The Vermont Conversation with David Goodman

The Vermont Conversation with David Goodman


'An act of war' — Sen. Peter Welch on Trump's Venezuela and Capitol insurrection

January 07, 2026

President Donald Trump marked the new year by launching a military assault on Venezuela and abducting President Nicolas Maduro. Some 75 people in Venezuela were killed in the Saturday attack and 7 U.S service members were injured, according to the Washington Post. Many Democrats and some Republicans have denounced the act as unconstitutional, while Trump has followed up by threatening more military action against Cuba, Mexico, Columbia and Greenland. 

This week also marks the fifth anniversary of the January 6th insurrection on the U.S. Capitol by a mob of Trump supporters who were attempting to overturn Trump’s loss in the 2020 presidential election. 

I spoke with Vermont Sen. Peter Welch about these escalating domestic and international crises under the Trump administration just before he returned to Washington. 

The following transcript has been edited for length and clarity.


David Goodman  

Let's begin by getting your thoughts on the US actions against Venezuela this weekend.

Peter Welch  

It's reckless and it's wrong. I mean, let's acknowledge the military did a very professional job, but the decision the President made to depose the leader of another country, authoritarian that he was, and then to say that this is about us running Venezuela, and then to say that he wants our big oil companies like Exxon to take over Venezuelan oil brings us back to gunboat diplomacy. It's very, very dangerous. I’m adamantly opposed to what the President did.

David Goodman  

What did you as a United States senator know about this operation in advance?

- _SET PROBLEM 1_
In the Peter Welch interview, how many U.S. service members were injured in the Saturday attack on Venezuela?
- _SET PROBLEM 2_
Pick up the Peter Welch interview transcript after its final line and write the next part.

- _SUPPLIED INFORMATION_
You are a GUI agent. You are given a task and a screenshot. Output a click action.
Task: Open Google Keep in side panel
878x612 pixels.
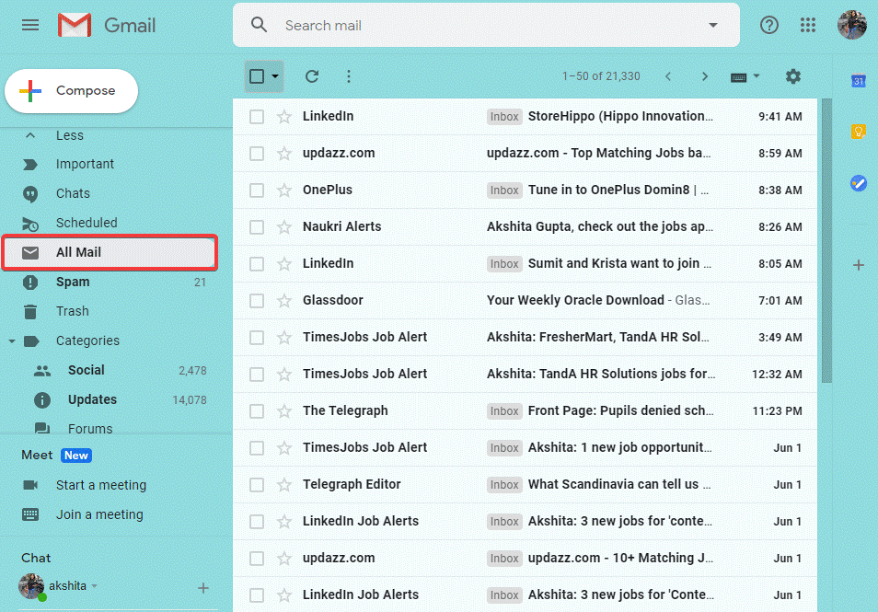[858, 132]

- _TASK OUTPUT 1_
Seven U.S. service members were injured.

- _TASK OUTPUT 2_
Peter Welch  

Absolutely nothing. I'm a United States senator and the United States Senate is the institution that has the authority to authorize a military action. This was an act of war. We were never consulted. We were never involved. So we knew no more than any other citizen who woke up that morning. And what you're seeing is that the President is completely acting beyond the authority of an executive. In my view, Congress has to stand up and resist that. But we don't have Republican support, and we need that. I am a co sponsor of a resolution condemning this and I'm going to be urging my Republican colleagues that we not relinquish our authority and have a president who is exceeding the powers that the Constitution gives him.

David Goodman  

How is this supposed to work? For example, what happened when President George W. Bush invaded Iraq in 2003?

Peter Welch  

The President comes to Congress and asks for an authorization to use force, and in the case of President Bush, he did that before he went to Iraq. I was opposed to that and many members of Congress were, but a majority supported him. But the President did come to Congress. There's a reason for that. When we're going to put our men and women in harm's way, that's a major decision. Deciding to use military force is an easy decision for a president like Trump, but the consequences of it are paid for by our country and by men and women who are willing to serve at the call of the Commander in Chief. That decision should be deliberated. There should be a discussion, there should be a debate. There should be accountability by members of Congress that they said yes or they said no to this request by the President. What there shouldn't ever be is the arbitrary capacity of an individual who happens to be president to plunge us into a war.

David Goodman  

President Trump said in his address to nation on Saturday that this is all going to be free. It's going to be paid for by Venezuela. Do you believe that?

Peter Welch  

No, absolutely. He said that about the (border) wall too. Let's just discuss this. There is a decision that only the President made. Number one, the decision was to take out Maduro. Number two, everybody in Maduro's government is still in power. Number three, the President says we're going to run the country. How are we going to do that? Number four, he says our oil companies like Exxon are going to take over the Venezuelan oil fields. None of those things can happen and none of them should happen. So the President is saying, “they're going to pay for it.” This same president won't lift a finger to extend the health care tax credits that have already expired and where we're going to have about 25,000 Vermonters without health care as a result of that. No, this is bogus.

David Goodman  

Right now there are Vermonters in the Caribbean, the Vermont Air National Guard. What do we know about the role that they are playing in this operation?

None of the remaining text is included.